*** Block opens ***
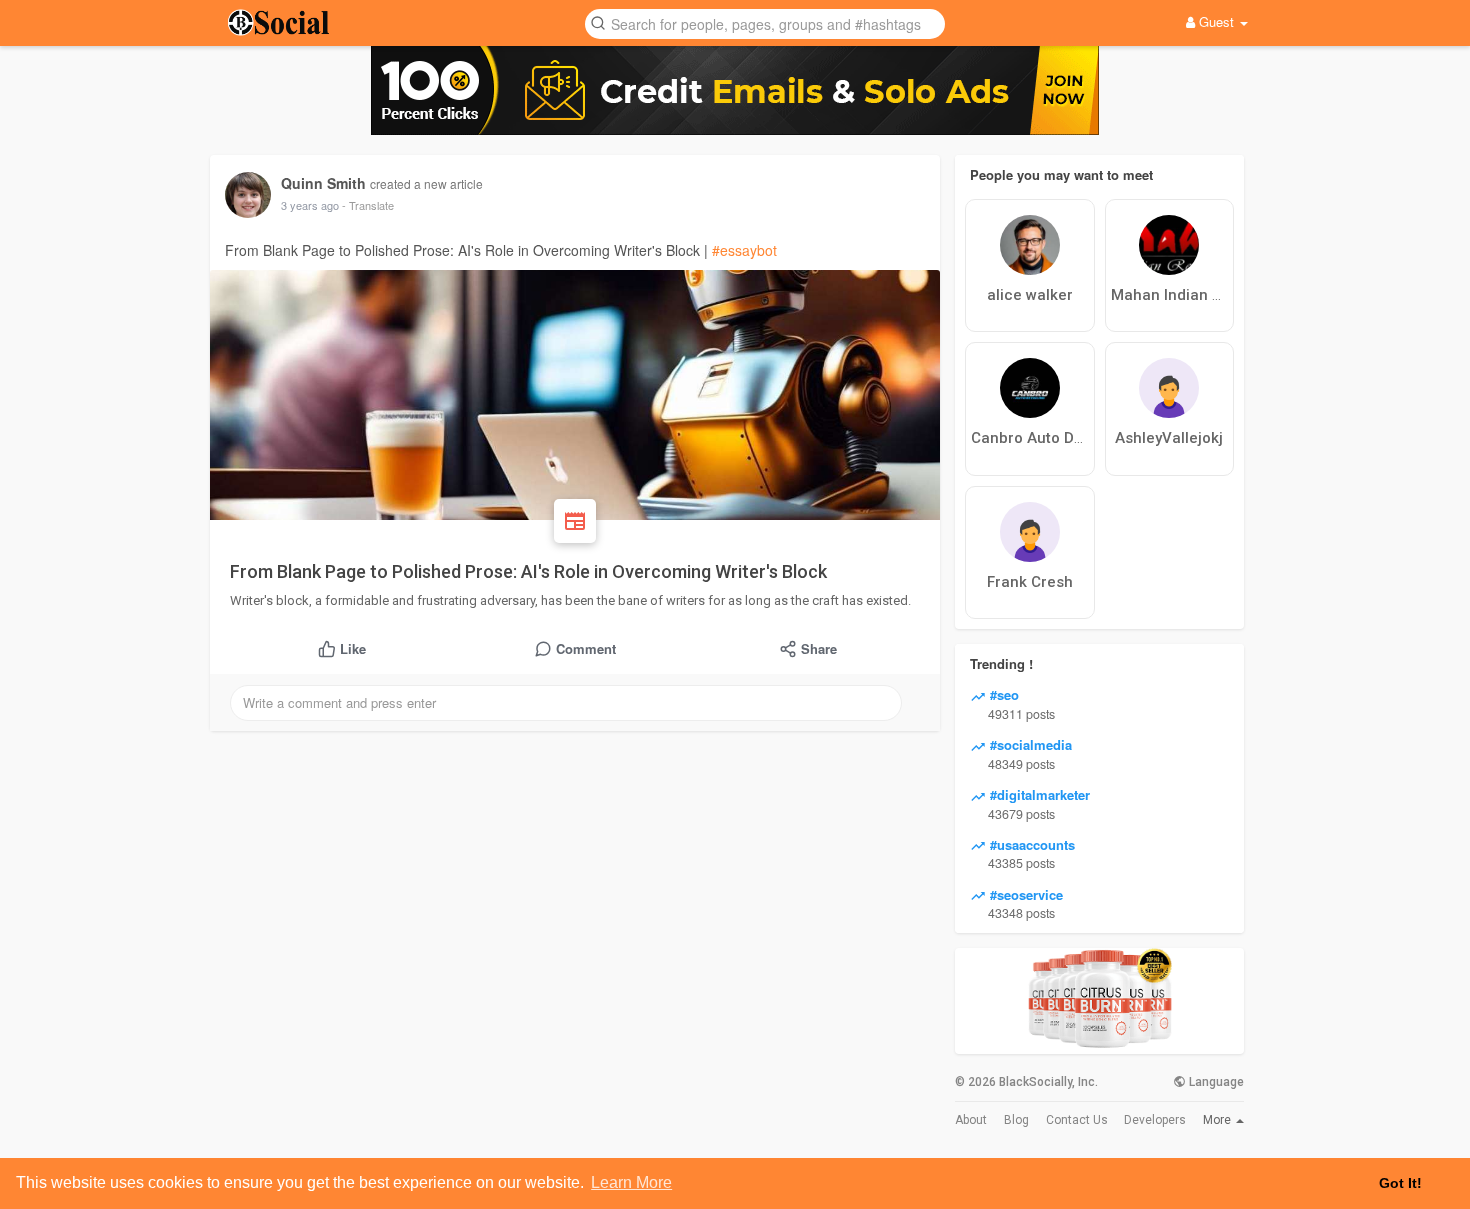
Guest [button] (1216, 21)
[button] (765, 22)
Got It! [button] (1400, 1183)
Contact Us (1077, 1120)
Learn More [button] (631, 1182)
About (971, 1120)
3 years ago (310, 205)
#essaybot (744, 250)
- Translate (368, 205)
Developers (1155, 1120)
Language (1215, 1082)
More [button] (1218, 1120)
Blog (1016, 1120)
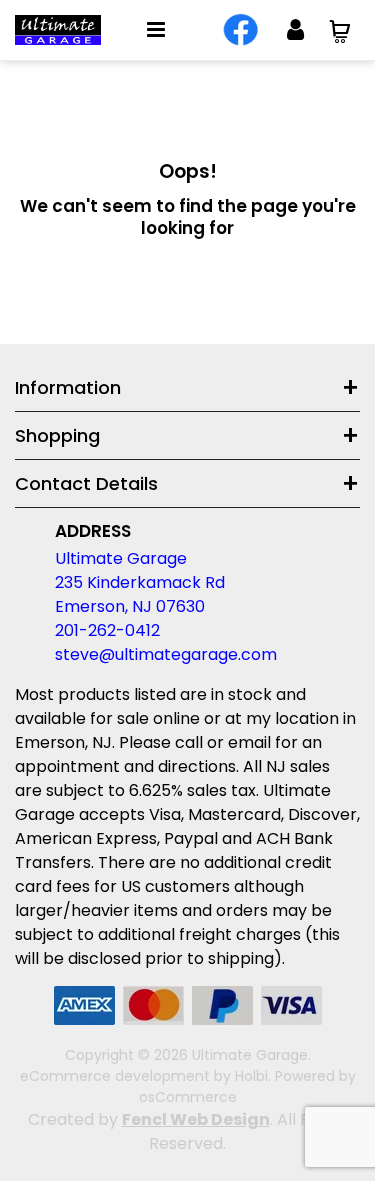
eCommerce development (115, 1076)
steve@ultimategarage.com (166, 654)
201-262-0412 (107, 630)
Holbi (251, 1076)
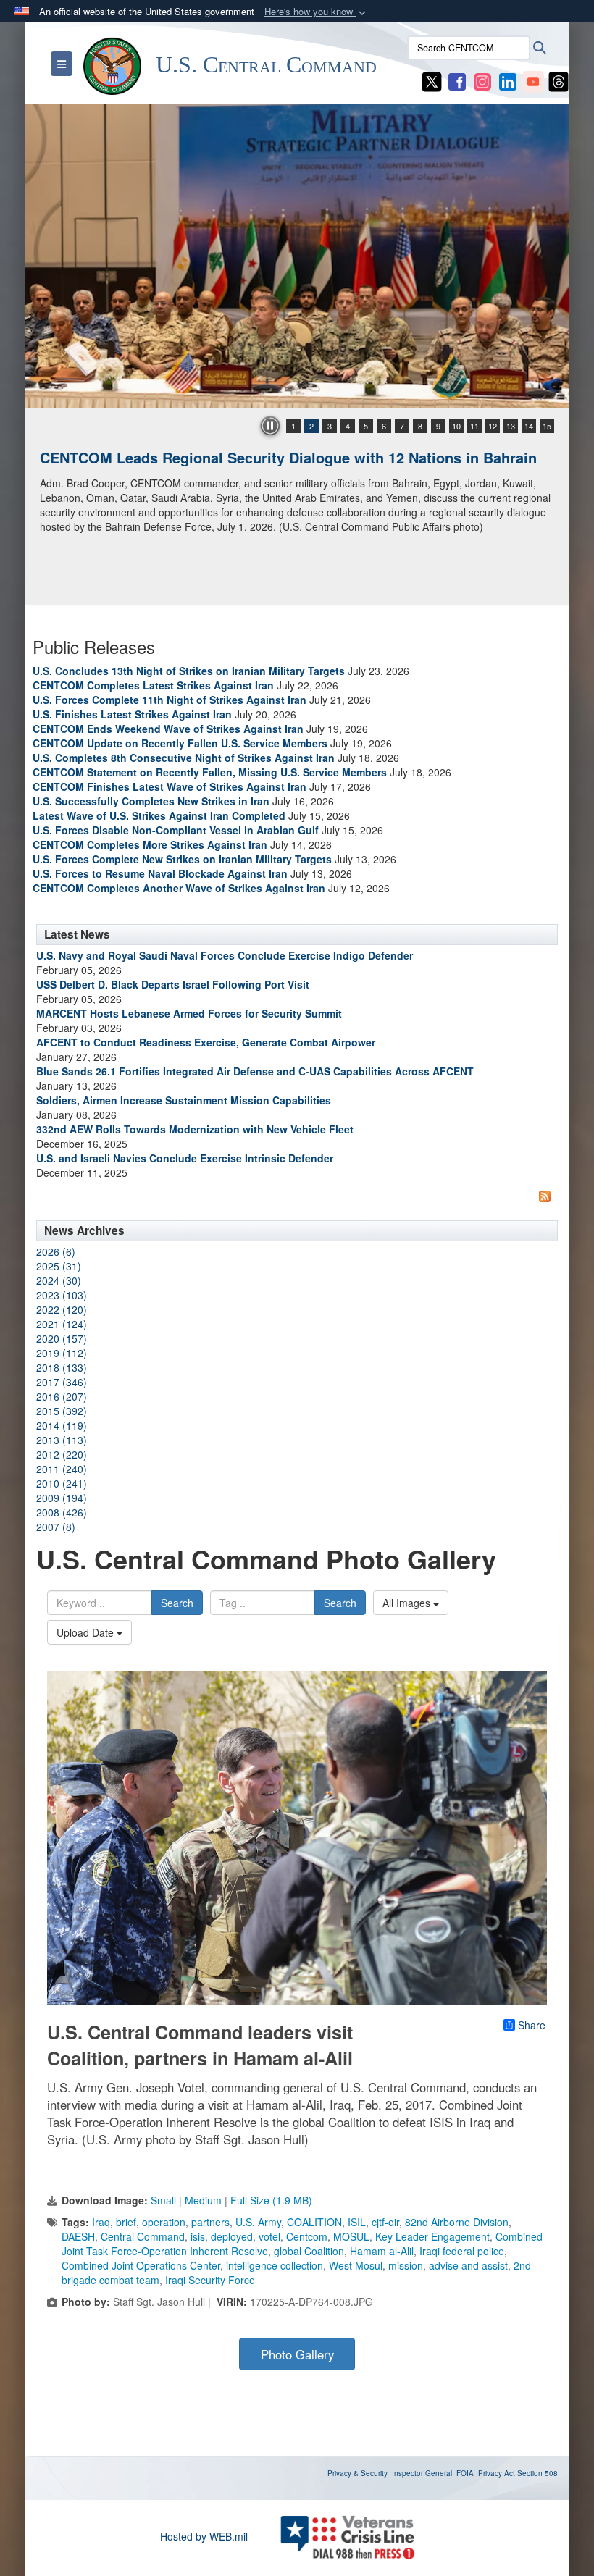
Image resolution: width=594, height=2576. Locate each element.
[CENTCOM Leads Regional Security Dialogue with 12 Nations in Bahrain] (297, 256)
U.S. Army (258, 2222)
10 (456, 426)
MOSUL (351, 2236)
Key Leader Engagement (432, 2236)
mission (405, 2265)
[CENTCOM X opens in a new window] (431, 80)
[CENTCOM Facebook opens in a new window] (457, 80)
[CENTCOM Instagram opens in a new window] (482, 80)
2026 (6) (55, 1251)
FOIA (465, 2473)
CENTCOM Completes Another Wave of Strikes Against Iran (179, 888)
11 (474, 426)
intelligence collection (274, 2265)
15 (547, 426)
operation (163, 2222)
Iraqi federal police (461, 2251)
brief (126, 2222)
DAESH (78, 2236)
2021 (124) (61, 1324)
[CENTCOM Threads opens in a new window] (558, 80)
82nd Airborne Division (457, 2222)
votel (269, 2236)
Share (531, 2025)
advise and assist (468, 2265)
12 (492, 426)
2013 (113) (61, 1439)
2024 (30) (58, 1280)
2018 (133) (61, 1367)
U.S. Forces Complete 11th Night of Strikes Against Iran (169, 699)
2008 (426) (61, 1512)
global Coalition (309, 2251)
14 (528, 426)
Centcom (306, 2236)
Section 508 (537, 2473)
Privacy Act (496, 2473)
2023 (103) (61, 1295)
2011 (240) (61, 1468)
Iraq (101, 2222)
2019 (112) (61, 1353)
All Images (407, 1602)
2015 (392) (61, 1411)
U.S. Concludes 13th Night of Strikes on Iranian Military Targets (189, 670)
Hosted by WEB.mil (204, 2536)
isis (198, 2236)
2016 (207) (61, 1396)
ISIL (357, 2222)
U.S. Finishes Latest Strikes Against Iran (132, 714)
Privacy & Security (357, 2473)
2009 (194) (61, 1497)
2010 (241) (61, 1483)
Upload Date (87, 1632)
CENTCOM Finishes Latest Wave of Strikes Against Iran (169, 786)
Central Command (143, 2236)
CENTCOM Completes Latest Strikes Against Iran (153, 685)
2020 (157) (61, 1338)
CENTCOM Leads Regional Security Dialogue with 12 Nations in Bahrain (288, 457)
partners (210, 2222)
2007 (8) (55, 1526)
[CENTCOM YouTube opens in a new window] (533, 80)
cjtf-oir (385, 2222)
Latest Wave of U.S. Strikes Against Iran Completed (159, 815)
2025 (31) (58, 1266)
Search (177, 1602)
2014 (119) (61, 1425)
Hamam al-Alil (382, 2251)
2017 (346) (61, 1382)
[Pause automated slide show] (270, 426)
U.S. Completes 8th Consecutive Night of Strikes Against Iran (184, 757)
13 (510, 426)
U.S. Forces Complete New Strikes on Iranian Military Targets (182, 859)
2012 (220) (61, 1454)
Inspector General (422, 2473)
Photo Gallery (297, 2354)
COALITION (314, 2222)
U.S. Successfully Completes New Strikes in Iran (151, 801)
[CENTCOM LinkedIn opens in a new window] (507, 80)
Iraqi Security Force (210, 2280)
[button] (316, 12)
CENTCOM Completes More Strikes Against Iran (150, 844)
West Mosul (355, 2265)
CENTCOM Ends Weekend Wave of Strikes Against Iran (168, 728)
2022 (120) (61, 1309)
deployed (232, 2236)
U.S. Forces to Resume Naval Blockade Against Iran (160, 873)
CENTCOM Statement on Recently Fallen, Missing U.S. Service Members (210, 772)
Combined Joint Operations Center (141, 2265)
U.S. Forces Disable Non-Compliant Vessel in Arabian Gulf (176, 830)
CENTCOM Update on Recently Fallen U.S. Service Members (180, 743)
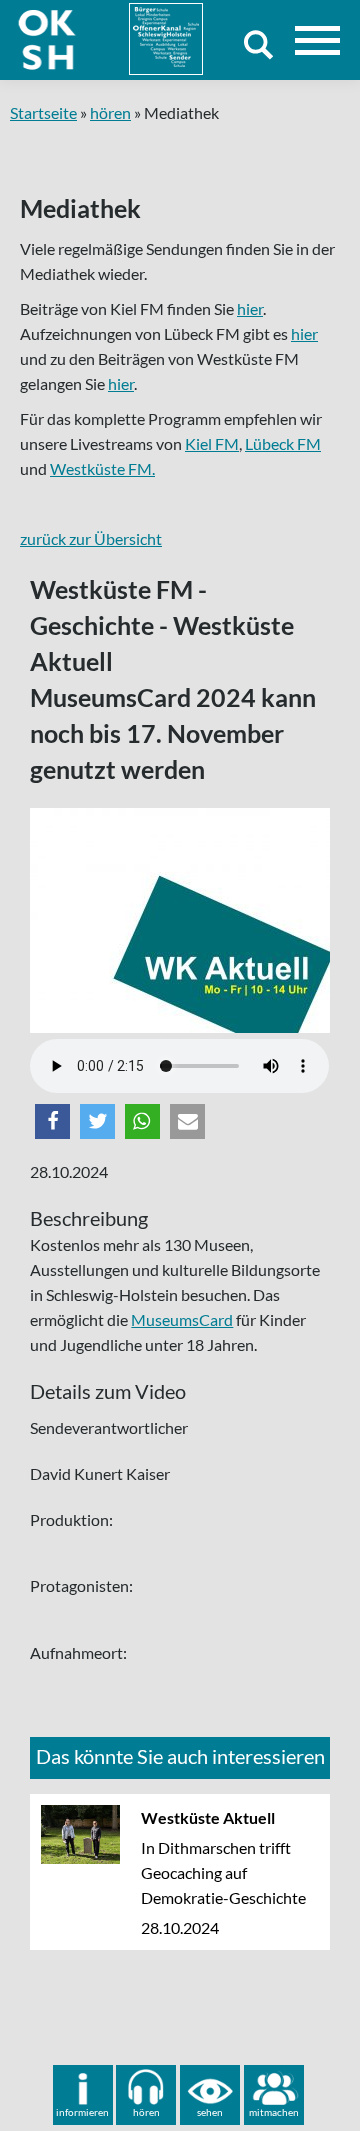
*** Block closes ***
Activity: The result should be the listing above, restated exactly, with no pictures in it.

Answer box:
Guest [button] (1216, 21)
[button] (765, 22)
Got It! [button] (1400, 1183)
Contact Us (1077, 1120)
Learn More [button] (631, 1182)
About (971, 1120)
3 years ago (310, 205)
#essaybot (744, 250)
- Translate (368, 205)
Developers (1155, 1120)
Language (1215, 1082)
More [button] (1218, 1120)
Blog (1016, 1120)
eCommerce development (115, 1076)
steve@ultimategarage.com (166, 654)
201-262-0412 (107, 630)
Holbi (251, 1076)
Image resolution: width=594, height=2576. Locate each element.
[CENTCOM Leads Regional Security Dialogue with 12 Nations in Bahrain] (297, 256)
U.S. Army (258, 2222)
10 (456, 426)
MOSUL (351, 2236)
Key Leader Engagement (432, 2236)
mission (405, 2265)
[CENTCOM X opens in a new window] (431, 80)
[CENTCOM Facebook opens in a new window] (457, 80)
[CENTCOM Instagram opens in a new window] (482, 80)
2026 (6) (55, 1251)
FOIA (465, 2473)
CENTCOM Completes Another Wave of Strikes Against Iran (179, 888)
11 (474, 426)
intelligence collection (274, 2265)
15 (547, 426)
operation (163, 2222)
Iraqi federal police (461, 2251)
brief (126, 2222)
DAESH (78, 2236)
2021 (124) (61, 1324)
[CENTCOM Threads opens in a new window] (558, 80)
82nd Airborne Division (457, 2222)
votel (269, 2236)
Share (531, 2025)
advise and assist (468, 2265)
12 (492, 426)
2013 (113) (61, 1439)
2024 (30) (58, 1280)
2018 (133) (61, 1367)
U.S. Forces Complete 11th Night of Strikes Against Iran (169, 699)
2008 (426) (61, 1512)
global Coalition (309, 2251)
14 (528, 426)
Centcom (306, 2236)
Section 508 (537, 2473)
Privacy Act (496, 2473)
2023 (103) (61, 1295)
2011 (240) (61, 1468)
Iraq (101, 2222)
2019 (112) (61, 1353)
All Images (407, 1602)
2015 (392) (61, 1411)
U.S. Concludes 13th Night of Strikes on Iranian Military Targets (189, 670)
Hosted by WEB.mil (204, 2536)
isis (198, 2236)
2016 (207) (61, 1396)
ISIL (357, 2222)
U.S. Finishes Latest Strikes Against Iran (132, 714)
Privacy & Security (357, 2473)
2009 (194) (61, 1497)
2010 (241) (61, 1483)
Upload Date (87, 1632)
CENTCOM Finishes Latest Wave of Strikes Against Iran (169, 786)
Central Command (143, 2236)
CENTCOM Completes Latest Strikes Against Iran (153, 685)
2020 (157) (61, 1338)
CENTCOM Leads Regional Security Dialogue with 12 Nations in Bahrain (288, 457)
partners (210, 2222)
2007 (8) (55, 1526)
[CENTCOM YouTube opens in a new window] (533, 80)
cjtf-oir (385, 2222)
Latest Wave of U.S. Strikes Against Iran Completed (159, 815)
2025 (31) (58, 1266)
Search (177, 1602)
2014 (119) (61, 1425)
Hamam al-Alil (382, 2251)
2017 (346) (61, 1382)
[Pause automated slide show] (270, 426)
U.S. Completes 8th Consecutive Night of Strikes Against Iran (184, 757)
13 (510, 426)
U.S. Forces Complete New Strikes on Iranian Military Targets (182, 859)
2012 (220) (61, 1454)
Inspector General (422, 2473)
Photo Gallery (297, 2354)
COALITION (314, 2222)
U.S. Successfully Completes New Strikes in Iran (151, 801)
[CENTCOM LinkedIn opens in a new window] (507, 80)
Iraqi Security Force (210, 2280)
[button] (316, 12)
CENTCOM Completes More Strikes Against Iran (150, 844)
West Mosul (355, 2265)
CENTCOM Ends Weekend Wave of Strikes Against Iran (168, 728)
2022 (120) (61, 1309)
deployed (232, 2236)
U.S. Forces to Resume Naval Blockade Against Iran (160, 873)
CENTCOM Statement on Recently Fallen, Missing U.S. Service Members (210, 772)
Combined Joint Operations Center (141, 2265)
U.S. Forces Disable Non-Compliant Vessel in Arabian Gulf (176, 830)
CENTCOM Update on Recently Fallen U.S. Service Members (180, 743)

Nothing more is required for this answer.